- Brief
Go through the material and copy each line that includes "target".

-=-=-=-=-

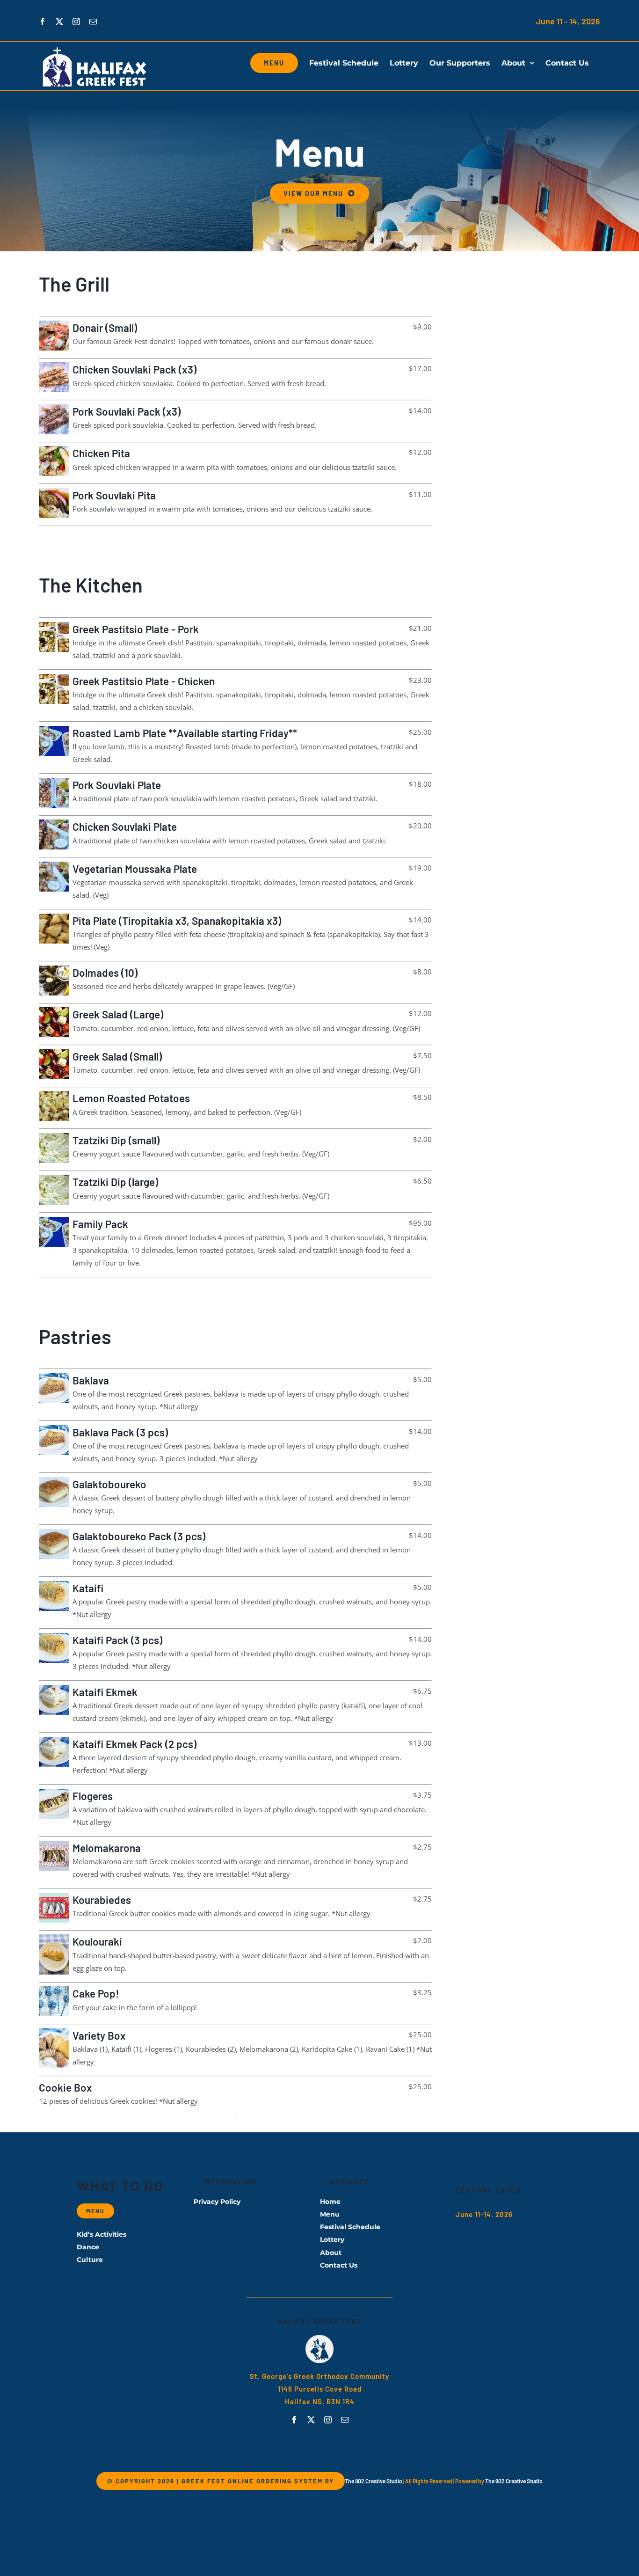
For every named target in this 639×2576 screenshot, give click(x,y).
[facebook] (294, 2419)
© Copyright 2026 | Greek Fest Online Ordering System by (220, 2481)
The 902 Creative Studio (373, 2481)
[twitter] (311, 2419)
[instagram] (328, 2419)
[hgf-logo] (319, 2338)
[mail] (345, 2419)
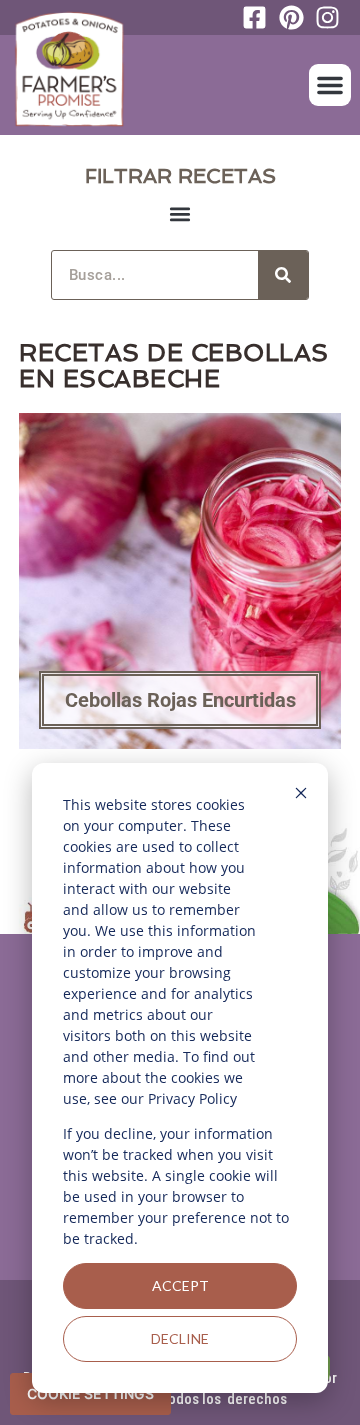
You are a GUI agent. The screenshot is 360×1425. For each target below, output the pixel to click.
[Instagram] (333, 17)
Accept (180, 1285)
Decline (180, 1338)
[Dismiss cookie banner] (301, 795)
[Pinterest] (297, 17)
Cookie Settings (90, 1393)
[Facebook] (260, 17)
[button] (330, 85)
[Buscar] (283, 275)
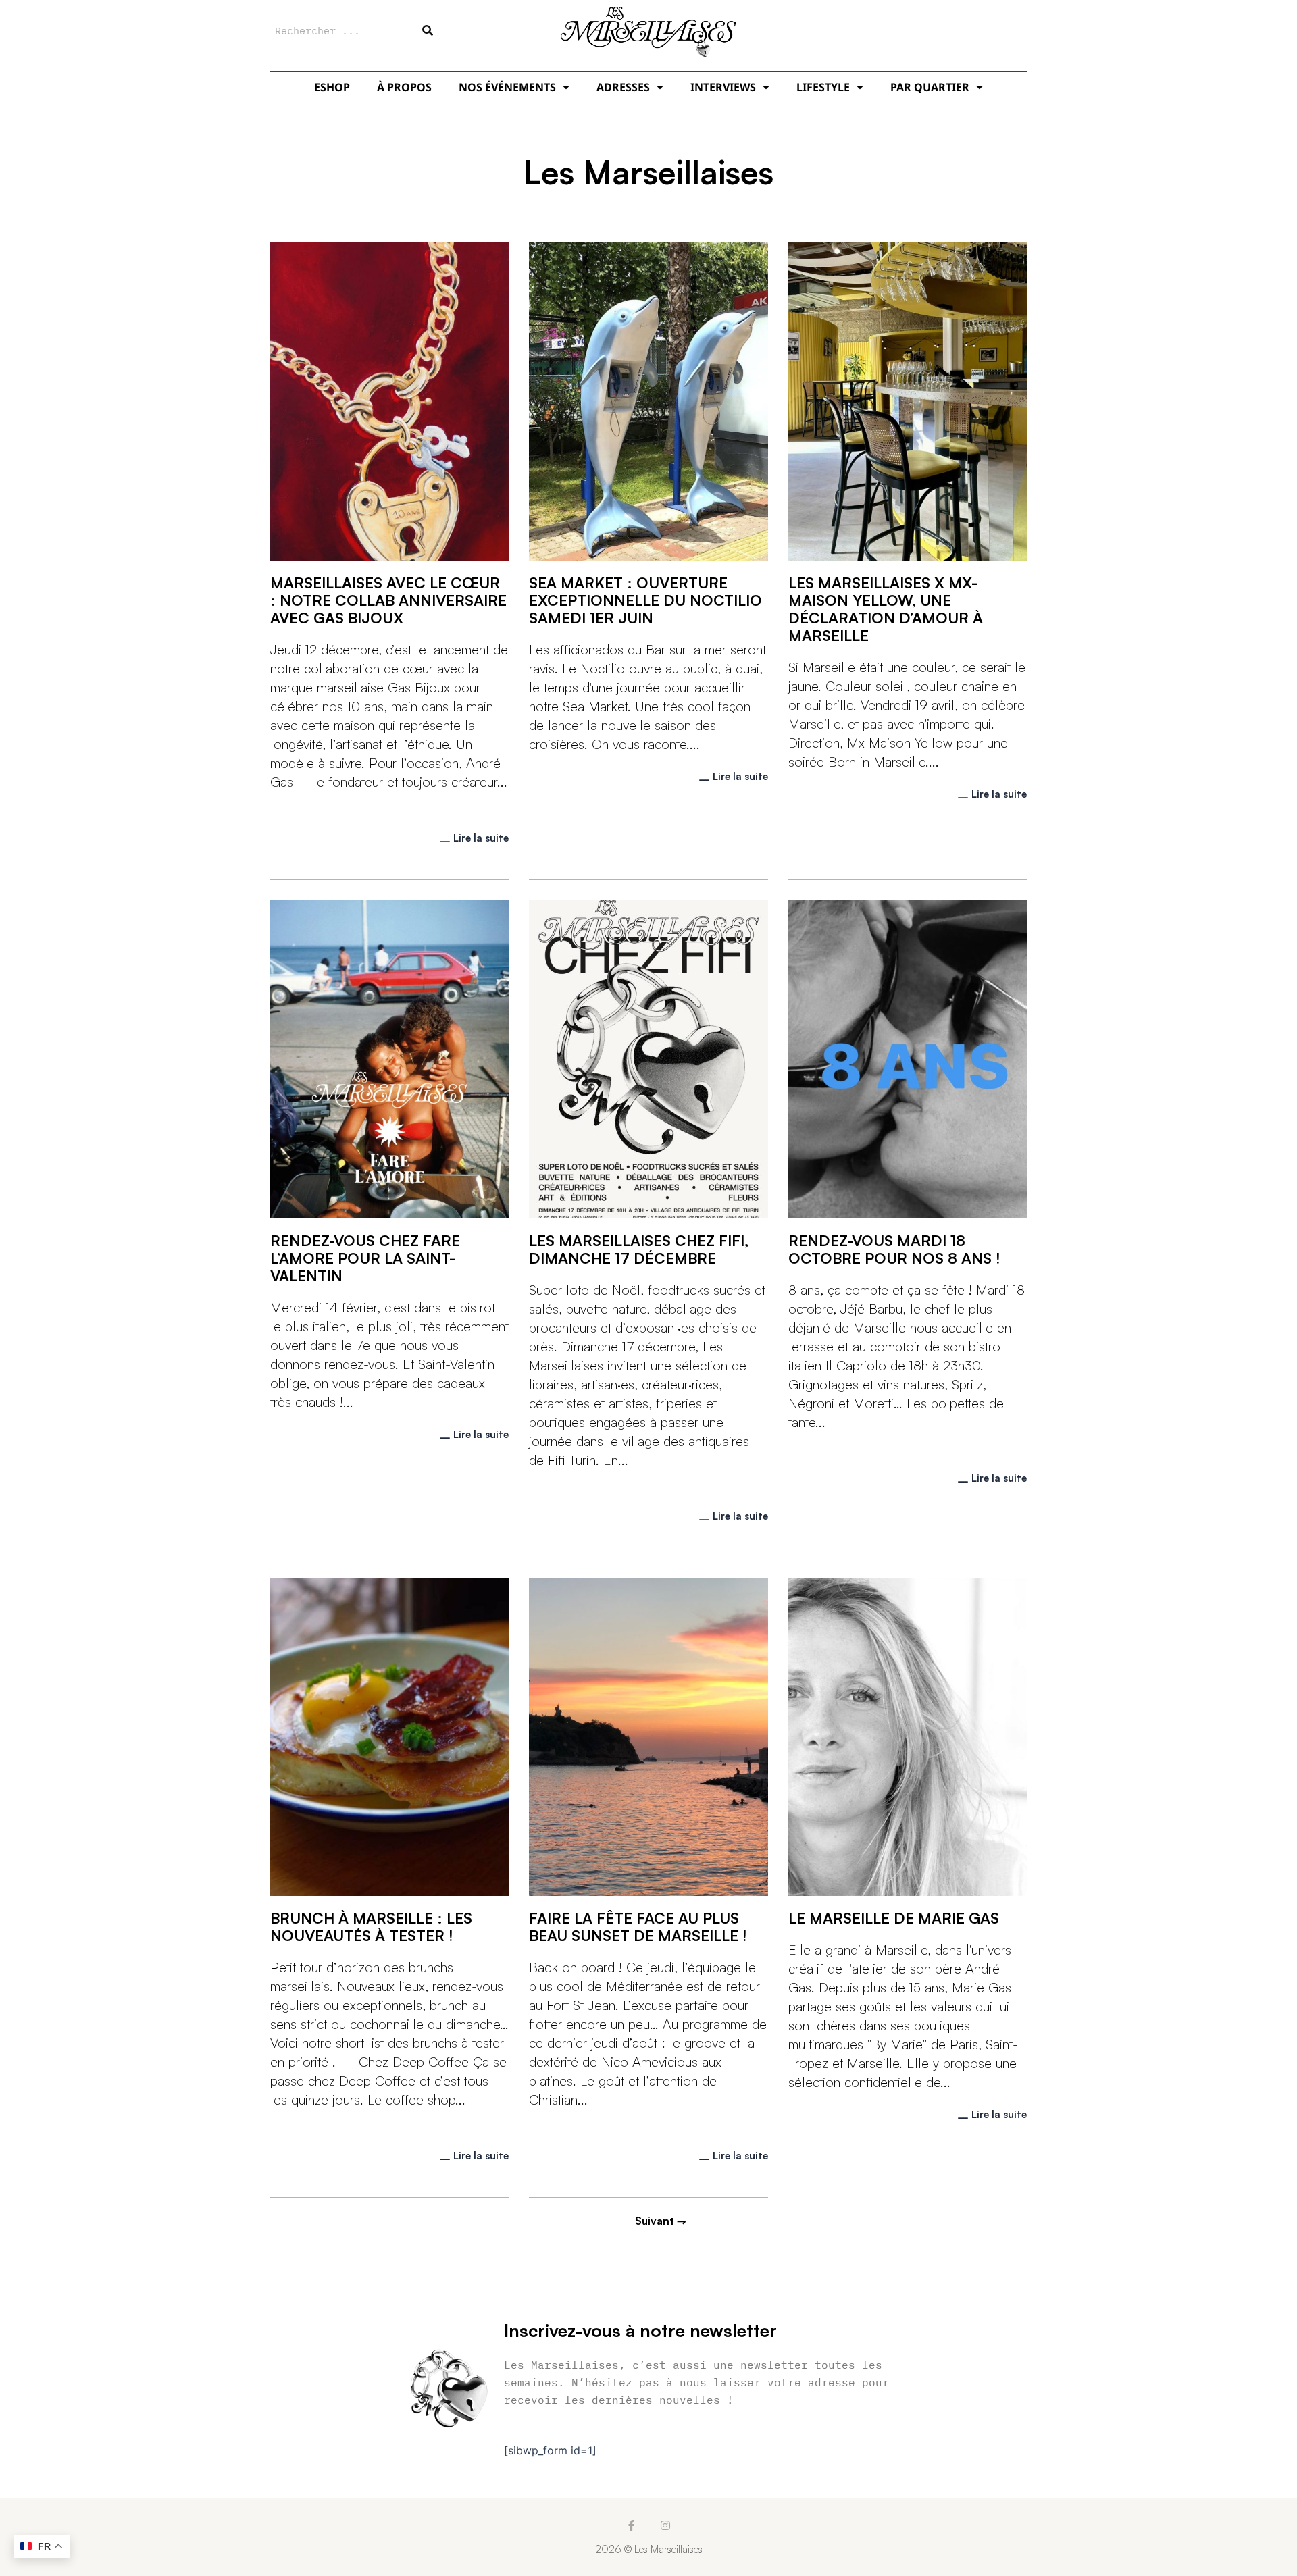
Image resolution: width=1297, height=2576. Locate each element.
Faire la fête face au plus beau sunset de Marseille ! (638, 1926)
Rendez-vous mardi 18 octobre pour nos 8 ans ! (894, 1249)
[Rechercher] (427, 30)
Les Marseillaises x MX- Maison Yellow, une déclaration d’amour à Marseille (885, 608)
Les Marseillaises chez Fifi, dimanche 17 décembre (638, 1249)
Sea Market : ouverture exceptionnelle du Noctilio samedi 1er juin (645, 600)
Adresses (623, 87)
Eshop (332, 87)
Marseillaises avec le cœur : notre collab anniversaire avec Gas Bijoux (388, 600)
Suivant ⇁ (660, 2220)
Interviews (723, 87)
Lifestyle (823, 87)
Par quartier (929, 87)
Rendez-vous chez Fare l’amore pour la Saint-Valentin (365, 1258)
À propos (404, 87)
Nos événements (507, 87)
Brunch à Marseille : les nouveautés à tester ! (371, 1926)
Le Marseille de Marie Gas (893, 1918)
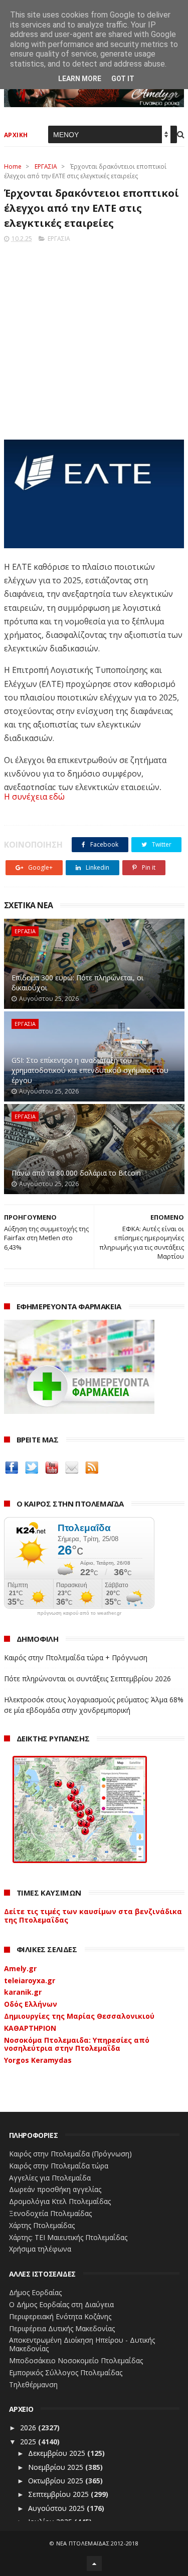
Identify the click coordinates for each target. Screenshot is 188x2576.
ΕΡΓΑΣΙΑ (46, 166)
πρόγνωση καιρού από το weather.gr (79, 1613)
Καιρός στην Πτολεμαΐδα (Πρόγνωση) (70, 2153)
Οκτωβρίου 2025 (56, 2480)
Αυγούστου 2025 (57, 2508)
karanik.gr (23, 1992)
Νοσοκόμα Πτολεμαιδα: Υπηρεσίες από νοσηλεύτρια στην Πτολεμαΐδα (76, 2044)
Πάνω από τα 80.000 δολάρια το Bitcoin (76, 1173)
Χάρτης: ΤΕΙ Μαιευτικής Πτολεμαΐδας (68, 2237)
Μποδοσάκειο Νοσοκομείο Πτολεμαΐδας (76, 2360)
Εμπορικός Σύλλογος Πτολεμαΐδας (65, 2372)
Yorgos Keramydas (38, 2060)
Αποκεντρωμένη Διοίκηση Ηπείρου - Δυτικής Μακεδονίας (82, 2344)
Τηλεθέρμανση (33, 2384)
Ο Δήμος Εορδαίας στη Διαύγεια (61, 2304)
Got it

-=-=-=-=-

- Response to this task
For every named target in this 639×2576 screenshot, give click(x,y).
You are a GUI agent. The screenshot is 360×1425. For each target below, output the pixel to click.
Identify the click coordinates for each target. Screenshot is 188x2576.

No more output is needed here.